Who doesn't love bacon? It's everywhere these days, ice cream, coffee, cupcakes, vodka, chocolate covered, chewing gum, bacon-scented candles, lip balm, soap & even deodorant.
In its original pure form, the smell is irresistibly intoxicating and the taste hits every taste bud.
Sunday in our house is when we have a fry up because its the law! Lol ok, not the law but it's tradition. Its good for the soul!
Usually its just bacon, sausage , eggs (fried in bacon fat of course!) but special occasions (usually means a hangover cure) call for a Full English or Full Monty (I’m not sure if this is just what we call it - when I worked in a canteen someone always asked for a Full Monty) bacon, sausage, eggs, black pudding, baked beans, tomatoes, mushrooms and bread! (Sometimes we fry the bread in bacon fat too!)

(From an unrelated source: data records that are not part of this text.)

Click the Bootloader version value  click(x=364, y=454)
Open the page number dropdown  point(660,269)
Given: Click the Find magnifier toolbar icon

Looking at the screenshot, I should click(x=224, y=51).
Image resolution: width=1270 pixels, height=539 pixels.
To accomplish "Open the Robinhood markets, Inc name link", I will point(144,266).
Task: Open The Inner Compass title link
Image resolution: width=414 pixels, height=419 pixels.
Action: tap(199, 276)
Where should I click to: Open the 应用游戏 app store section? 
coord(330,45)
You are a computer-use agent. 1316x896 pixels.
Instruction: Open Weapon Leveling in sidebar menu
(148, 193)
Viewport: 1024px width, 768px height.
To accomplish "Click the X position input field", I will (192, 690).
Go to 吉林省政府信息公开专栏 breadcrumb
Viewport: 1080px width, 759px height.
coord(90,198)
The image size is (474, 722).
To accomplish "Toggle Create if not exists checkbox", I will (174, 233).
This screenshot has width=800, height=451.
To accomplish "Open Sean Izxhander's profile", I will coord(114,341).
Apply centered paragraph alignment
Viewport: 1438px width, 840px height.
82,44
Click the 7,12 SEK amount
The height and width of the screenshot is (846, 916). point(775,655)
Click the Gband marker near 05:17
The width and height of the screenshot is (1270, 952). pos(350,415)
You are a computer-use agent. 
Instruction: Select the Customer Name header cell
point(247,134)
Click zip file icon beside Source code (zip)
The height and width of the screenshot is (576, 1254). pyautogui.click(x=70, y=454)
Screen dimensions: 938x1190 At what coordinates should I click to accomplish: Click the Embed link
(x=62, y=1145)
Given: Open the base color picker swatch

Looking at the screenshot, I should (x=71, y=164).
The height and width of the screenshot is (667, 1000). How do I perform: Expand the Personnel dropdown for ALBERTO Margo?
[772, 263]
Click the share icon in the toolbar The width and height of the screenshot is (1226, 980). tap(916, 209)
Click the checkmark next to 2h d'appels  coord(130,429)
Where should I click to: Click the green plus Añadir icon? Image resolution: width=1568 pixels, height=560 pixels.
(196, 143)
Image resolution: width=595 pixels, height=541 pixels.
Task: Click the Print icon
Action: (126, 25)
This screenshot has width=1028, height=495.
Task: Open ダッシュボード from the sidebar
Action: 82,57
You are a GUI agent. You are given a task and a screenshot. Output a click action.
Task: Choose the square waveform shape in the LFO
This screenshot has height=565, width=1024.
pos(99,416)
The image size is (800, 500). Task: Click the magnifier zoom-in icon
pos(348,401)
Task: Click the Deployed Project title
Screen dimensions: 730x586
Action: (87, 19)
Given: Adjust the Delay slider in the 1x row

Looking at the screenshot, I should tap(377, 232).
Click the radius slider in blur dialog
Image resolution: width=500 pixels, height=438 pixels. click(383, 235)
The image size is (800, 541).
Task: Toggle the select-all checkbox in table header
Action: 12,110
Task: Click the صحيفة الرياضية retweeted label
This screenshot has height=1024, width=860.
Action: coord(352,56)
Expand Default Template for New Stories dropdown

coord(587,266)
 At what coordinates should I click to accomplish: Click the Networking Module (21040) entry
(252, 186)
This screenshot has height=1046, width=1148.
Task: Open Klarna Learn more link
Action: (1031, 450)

The morning after the night before
A full English breakfast is the best cure
Bacon, eggs and sausage fried
will stop you feeling like you died!
We like British style bacon but there are so many types of bacon and cures. Ayrshire, Wiltshire, British bacon, Canadian bacon, Berkshire bacon, we get asked for it all. There are so many types of bacon and different names I think you could write a book, I’ve cut it down to the most common questions we get asked.
Ayrshire and Wiltshire are a type of cure named after the areas in the UK where they were originally made. Berkshire bacon is simply bacon made from the Berkshire breed of pig with any chosen cure. (This is what all our bacon is made from but we call it by the cut of pork used. At the moment we wet cure it without the bones and skin)
Dry Cure - Pork is covered with a salt-based mixture
Wet Cure - Pork is immersed in a liquid brine.
Ayrshire bacon is produced from premium grade pigs and unlike some other kinds of bacon, the skin and bones are removed before curing. It's the only distinctive bacon cure in Scotland. The curing method, which begins with immersing the pork in brine, producing rich and flavoursome bacon that fries perfectly with no milky or watery residue. Once cured it is rolled and is quite distinctive with the fattier streaky rolled around the leaner back bacon.
Wiltshire Cure is traditionally wet cured with the skin on and bone-in. It has a slightly salty flavour and a distinctively meaty texture. Dating back to the 1840’s and developed by the Harris family in Wiltshire, the country’s most prominent bacon producing county. In an age without electric refrigeration, the family would pack the roof with ice to keep the meat fresher for longer.
Nowadays the process still involves bone-in and rind-on pork being immersed into a special brine for up to two days but the cold storage is rather more high tech! In accordance with the traditional Wiltshire method the bacon is given a fortnight to mature, and time – after salt – is the most important ingredient.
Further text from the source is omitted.